● Stored records
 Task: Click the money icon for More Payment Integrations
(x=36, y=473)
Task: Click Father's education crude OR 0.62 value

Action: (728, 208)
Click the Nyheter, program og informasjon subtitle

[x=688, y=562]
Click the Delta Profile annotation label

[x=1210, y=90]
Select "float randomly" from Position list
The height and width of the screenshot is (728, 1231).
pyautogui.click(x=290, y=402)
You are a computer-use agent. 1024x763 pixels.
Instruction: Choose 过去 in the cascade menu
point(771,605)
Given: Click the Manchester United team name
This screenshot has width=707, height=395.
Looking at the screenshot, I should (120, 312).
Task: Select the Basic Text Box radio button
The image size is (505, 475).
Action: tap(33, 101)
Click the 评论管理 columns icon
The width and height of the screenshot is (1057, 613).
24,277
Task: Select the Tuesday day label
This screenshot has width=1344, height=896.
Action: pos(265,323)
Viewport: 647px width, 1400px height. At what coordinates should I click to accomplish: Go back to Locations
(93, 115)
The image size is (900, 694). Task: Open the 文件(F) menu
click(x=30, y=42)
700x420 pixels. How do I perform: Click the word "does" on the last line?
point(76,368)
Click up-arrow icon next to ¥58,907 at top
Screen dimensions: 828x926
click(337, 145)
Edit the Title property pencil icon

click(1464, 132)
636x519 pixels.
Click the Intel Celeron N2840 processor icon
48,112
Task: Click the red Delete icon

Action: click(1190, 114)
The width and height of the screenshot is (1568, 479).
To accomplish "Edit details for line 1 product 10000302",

● Task to complete
Can you copy out word for word everything from the line containing "Given: Click the Manchester United team name" down through the last of the items above?

● Expected answer
Given: Click the Manchester United team name
This screenshot has width=707, height=395.
Looking at the screenshot, I should (120, 312).
Task: Select the Basic Text Box radio button
The image size is (505, 475).
Action: tap(33, 101)
Click the 评论管理 columns icon
The width and height of the screenshot is (1057, 613).
24,277
Task: Select the Tuesday day label
This screenshot has width=1344, height=896.
Action: pos(265,323)
Viewport: 647px width, 1400px height. At what coordinates should I click to accomplish: Go back to Locations
(93, 115)
The image size is (900, 694). Task: Open the 文件(F) menu
click(x=30, y=42)
700x420 pixels. How do I perform: Click the word "does" on the last line?
point(76,368)
Click up-arrow icon next to ¥58,907 at top
Screen dimensions: 828x926
click(337, 145)
Edit the Title property pencil icon

click(1464, 132)
636x519 pixels.
Click the Intel Celeron N2840 processor icon
48,112
Task: Click the red Delete icon

Action: click(1190, 114)
The width and height of the screenshot is (1568, 479).
To accomplish "Edit details for line 1 product 10000302",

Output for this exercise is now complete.